This and this agree that there will be near 100% false positive rate with Bloom's filter should number of elements in the set ($n$) be greater than the number of bits in the filter ($m$).
E.g. if $n=100$, $m=10$ with a single hashing function $k=1$, then we get a probability of false positives worth:
$$\begin{split} p &= \left(1-e^{kn/m}\right)^k\\ &= \left(1-e^{k100/10}\right)^1\\ &= 0.9999546000702375\\ \end{split}$$
I.e. almost every query will be a false positive.
I find this to be useless, as such small filters are meant to reduce set membership queries to a database with much larger number of elements that there are bits in the filter.

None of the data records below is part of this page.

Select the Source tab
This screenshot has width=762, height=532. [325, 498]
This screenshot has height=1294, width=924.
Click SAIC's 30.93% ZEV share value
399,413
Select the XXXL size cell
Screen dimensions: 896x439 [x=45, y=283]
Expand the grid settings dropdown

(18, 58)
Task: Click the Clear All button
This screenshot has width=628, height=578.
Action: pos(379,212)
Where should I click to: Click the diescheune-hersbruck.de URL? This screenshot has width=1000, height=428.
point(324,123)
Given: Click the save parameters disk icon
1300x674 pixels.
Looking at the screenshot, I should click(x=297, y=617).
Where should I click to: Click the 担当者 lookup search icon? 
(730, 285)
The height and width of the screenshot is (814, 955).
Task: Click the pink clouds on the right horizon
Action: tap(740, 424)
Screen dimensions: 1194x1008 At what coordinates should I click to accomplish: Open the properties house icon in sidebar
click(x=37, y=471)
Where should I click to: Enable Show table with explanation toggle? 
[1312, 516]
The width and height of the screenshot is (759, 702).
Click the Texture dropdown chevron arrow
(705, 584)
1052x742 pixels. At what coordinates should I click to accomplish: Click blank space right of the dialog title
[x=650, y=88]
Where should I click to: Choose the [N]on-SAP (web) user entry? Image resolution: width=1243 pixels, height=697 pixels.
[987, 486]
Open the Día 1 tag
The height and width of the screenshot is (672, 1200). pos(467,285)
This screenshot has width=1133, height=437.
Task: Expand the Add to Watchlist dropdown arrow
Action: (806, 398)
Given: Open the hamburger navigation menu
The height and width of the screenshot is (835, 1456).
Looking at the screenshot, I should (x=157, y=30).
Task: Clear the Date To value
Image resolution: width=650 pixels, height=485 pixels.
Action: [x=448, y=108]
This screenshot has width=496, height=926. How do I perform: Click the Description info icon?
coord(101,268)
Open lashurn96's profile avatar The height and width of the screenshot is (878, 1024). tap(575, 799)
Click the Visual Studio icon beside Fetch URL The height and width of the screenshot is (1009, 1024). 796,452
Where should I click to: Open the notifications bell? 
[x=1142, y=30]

In this example ($n=100$, $m=10$), I can achieve a much lower false positives rate if I simply use the first $10$ bits of a cryptographically secure hash function. E.g.
for i in 0,1,...,99:
print(hash10bit(i))
where hash10bit(i)
returns the first $10$ bits of a cryptographically secure hash function, such as ChaCha20, when given $i$ as input. This implies a logarithmic growth in number of bits.
Question:
So, why would one use Bloom's filter, if simply using the few bits of a cryptographically hashing function does a much better job?
Or is it that I'm missing something fundamental? What is it?